A continuidade das investigações sobre desenvolvimento de SEs vem sendo feita com uma nova turma nesse ano, via o acompanhamento de reuniões de estudo, planejamentos e aulas, com a tomada dos respectivos registros. Percebe-se avanços em relação a SE anterior no que se refere a maior contextualização e relação dos conteúdos, pois as interações entre os três componentes curriculares vêm sendo mais expressivas e há uma maior atenção ao tratamento conceitual.
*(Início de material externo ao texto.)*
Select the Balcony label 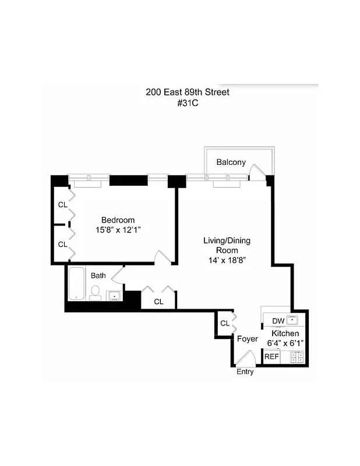coord(231,162)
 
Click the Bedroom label coord(118,220)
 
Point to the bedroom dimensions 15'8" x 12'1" coord(118,230)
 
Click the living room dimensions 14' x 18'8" coord(227,260)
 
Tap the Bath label coord(98,276)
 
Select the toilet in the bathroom coord(96,291)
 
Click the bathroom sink coord(114,296)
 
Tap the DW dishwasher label coord(277,320)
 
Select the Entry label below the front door coord(245,372)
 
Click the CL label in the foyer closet coord(224,324)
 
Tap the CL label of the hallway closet coord(158,302)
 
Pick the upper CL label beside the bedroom coord(62,205)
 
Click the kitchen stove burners coord(298,356)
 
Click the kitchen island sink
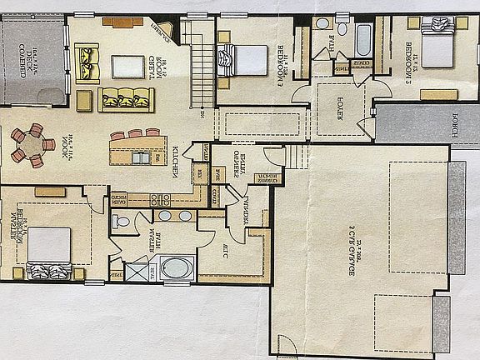click(x=142, y=158)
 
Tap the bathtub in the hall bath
click(x=363, y=38)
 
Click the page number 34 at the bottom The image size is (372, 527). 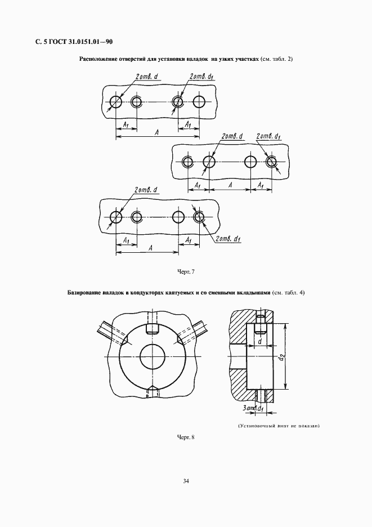[x=186, y=481]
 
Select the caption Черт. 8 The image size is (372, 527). [x=186, y=437]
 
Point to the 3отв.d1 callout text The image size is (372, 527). [x=252, y=408]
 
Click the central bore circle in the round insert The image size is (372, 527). [x=153, y=356]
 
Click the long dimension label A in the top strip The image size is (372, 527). [x=157, y=132]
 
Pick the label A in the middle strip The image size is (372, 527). [x=230, y=185]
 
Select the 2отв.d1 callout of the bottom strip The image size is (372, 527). [x=227, y=239]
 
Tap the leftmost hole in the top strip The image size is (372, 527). [x=115, y=101]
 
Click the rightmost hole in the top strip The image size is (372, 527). [x=199, y=101]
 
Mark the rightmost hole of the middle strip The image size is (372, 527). [x=271, y=162]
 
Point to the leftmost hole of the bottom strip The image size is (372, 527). [x=115, y=217]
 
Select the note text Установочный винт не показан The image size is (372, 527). [x=279, y=426]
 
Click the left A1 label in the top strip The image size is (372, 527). [x=127, y=124]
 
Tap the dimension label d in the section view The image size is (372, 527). [x=260, y=341]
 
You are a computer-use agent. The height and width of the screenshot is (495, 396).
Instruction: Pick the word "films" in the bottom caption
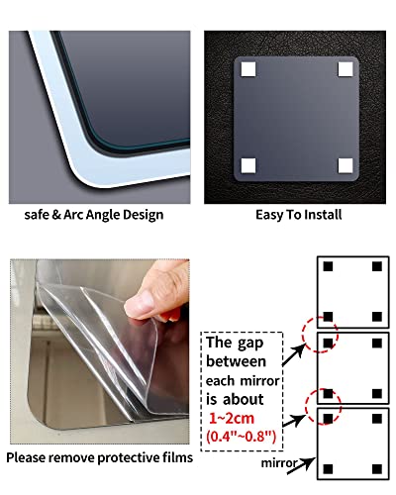[x=175, y=457]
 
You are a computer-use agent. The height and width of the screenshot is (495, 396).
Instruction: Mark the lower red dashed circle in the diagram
[x=324, y=407]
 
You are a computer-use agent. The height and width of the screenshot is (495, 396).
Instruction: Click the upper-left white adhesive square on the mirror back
[x=248, y=69]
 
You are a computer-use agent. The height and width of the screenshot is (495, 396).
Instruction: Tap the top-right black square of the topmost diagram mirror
[x=377, y=266]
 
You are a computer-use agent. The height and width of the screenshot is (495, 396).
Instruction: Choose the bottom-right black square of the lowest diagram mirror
[x=377, y=466]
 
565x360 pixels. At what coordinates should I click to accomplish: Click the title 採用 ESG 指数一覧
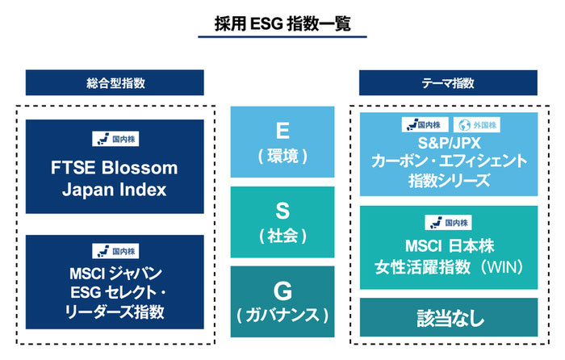(282, 23)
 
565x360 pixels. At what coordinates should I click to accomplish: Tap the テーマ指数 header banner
(448, 82)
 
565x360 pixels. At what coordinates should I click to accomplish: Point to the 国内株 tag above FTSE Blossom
(115, 138)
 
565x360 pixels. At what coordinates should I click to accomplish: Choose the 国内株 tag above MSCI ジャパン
(115, 250)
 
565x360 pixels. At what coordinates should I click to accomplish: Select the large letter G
(282, 290)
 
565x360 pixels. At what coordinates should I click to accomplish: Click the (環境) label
(282, 155)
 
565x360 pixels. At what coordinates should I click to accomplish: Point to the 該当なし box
(448, 317)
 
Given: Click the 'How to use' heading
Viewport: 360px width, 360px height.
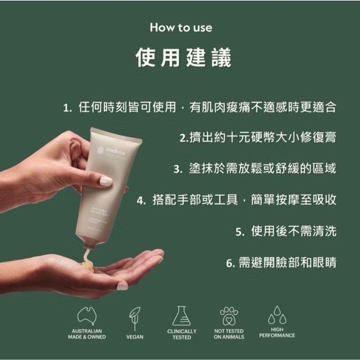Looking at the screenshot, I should [181, 28].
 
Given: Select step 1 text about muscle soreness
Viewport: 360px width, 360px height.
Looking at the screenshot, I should [200, 107].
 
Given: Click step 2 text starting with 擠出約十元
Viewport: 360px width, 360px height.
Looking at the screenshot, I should [258, 138].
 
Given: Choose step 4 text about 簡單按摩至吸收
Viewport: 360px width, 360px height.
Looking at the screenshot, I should [237, 199].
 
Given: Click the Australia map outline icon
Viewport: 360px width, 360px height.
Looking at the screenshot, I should [87, 316].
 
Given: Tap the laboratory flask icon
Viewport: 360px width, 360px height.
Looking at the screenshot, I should [181, 316].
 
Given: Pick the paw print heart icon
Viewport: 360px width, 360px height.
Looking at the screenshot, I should [229, 316].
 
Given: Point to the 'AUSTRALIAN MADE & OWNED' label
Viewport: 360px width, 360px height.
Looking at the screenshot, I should [87, 334].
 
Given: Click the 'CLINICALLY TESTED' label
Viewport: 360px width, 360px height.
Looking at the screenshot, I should [182, 334].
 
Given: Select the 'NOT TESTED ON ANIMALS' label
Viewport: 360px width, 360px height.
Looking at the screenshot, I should [229, 334].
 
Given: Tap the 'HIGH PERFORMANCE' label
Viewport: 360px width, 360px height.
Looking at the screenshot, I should [277, 332].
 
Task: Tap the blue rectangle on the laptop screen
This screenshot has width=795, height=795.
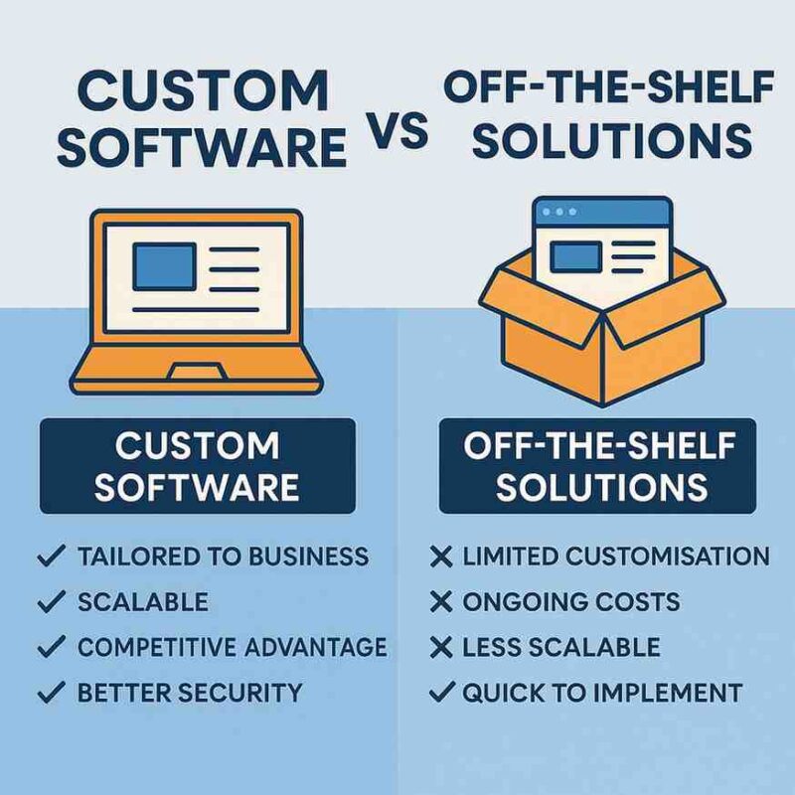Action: [165, 266]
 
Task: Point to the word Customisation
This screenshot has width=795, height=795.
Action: [671, 556]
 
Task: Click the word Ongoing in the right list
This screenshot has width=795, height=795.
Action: [521, 601]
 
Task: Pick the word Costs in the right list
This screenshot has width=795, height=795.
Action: [635, 601]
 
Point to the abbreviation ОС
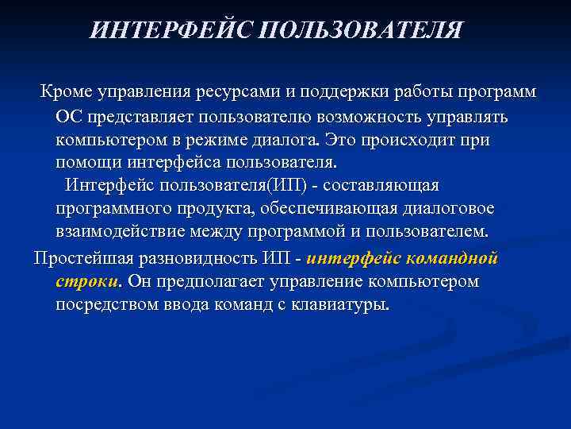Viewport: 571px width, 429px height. tap(69, 117)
O conceito energia, por exemplo, praticamente ignorado na SE anterior, neste ano vem aparecendo com mais intensidade, avançando-se com sua significação.
Além disso, os próprios professores pesquisadores da escola já possuem maior clareza do trabalho interdisciplinar, da proposta de SE, que trata de organizações curriculares que consideram o contexto de vivência dos envolvidos, com sua riqueza conceitual e a busca de desencadear interações entre os componentes curriculares. Isso, sem dúvida, deve potencializar ainda mais o desenvolvimento desta e de outras Situações de Estudo.
## Referência Bibliográficas:
AUTH, Milton A. Formação de Professores de Ciências Naturais na Perspectiva Temática e Unificadora . Florianópolis/SC: ppge/UFSC, tese, 2002.
DELORS, Jacques. Educação: um tesouro a descobrir. São Paulo: Cortez, 1998.
Freire, Paulo. Pedagogia da autonomia: saberes necessários à prática educativa. Rio de Janeiro: Paz e Terra, 1997.
MALDANER, Otavio A. A Formação Inicial e Continuada de Professores de Química : Professores Pesquisadores. Ijuí: Editora Unijuí, 2000.
----- & ZANON, Lenir B. Situação de Estudo: Uma Organização do Ensino Que Extrapola a Formação Disciplinar em Ciências. P. 45-60 In: Espaços da Escola , Ijuí, n. 41, jul/set. 2001.
MINISTÉRIO DA EDUCAÇÃO. Parâmetros Curriculares Nacionais: Ensino Médio, parte III Ciências da Natureza, Matemática e suas Tecnologias. Disponível em <www.mec.org.br> .
MORIN, Edgar. A religação dos saberes. 3° Edição. Rio de Janeiro: Ed. Bertrand Brasil, 2002, 583p.
VYGOSTKY, L. S. A formação social da mente. 4ª ed, São Paulo: Martins Fontes, 1991.
VIGOTSKI, Lev S. A Construção do Pensamento e da Linguagem . São Paulo: Martins Fontes, 2001.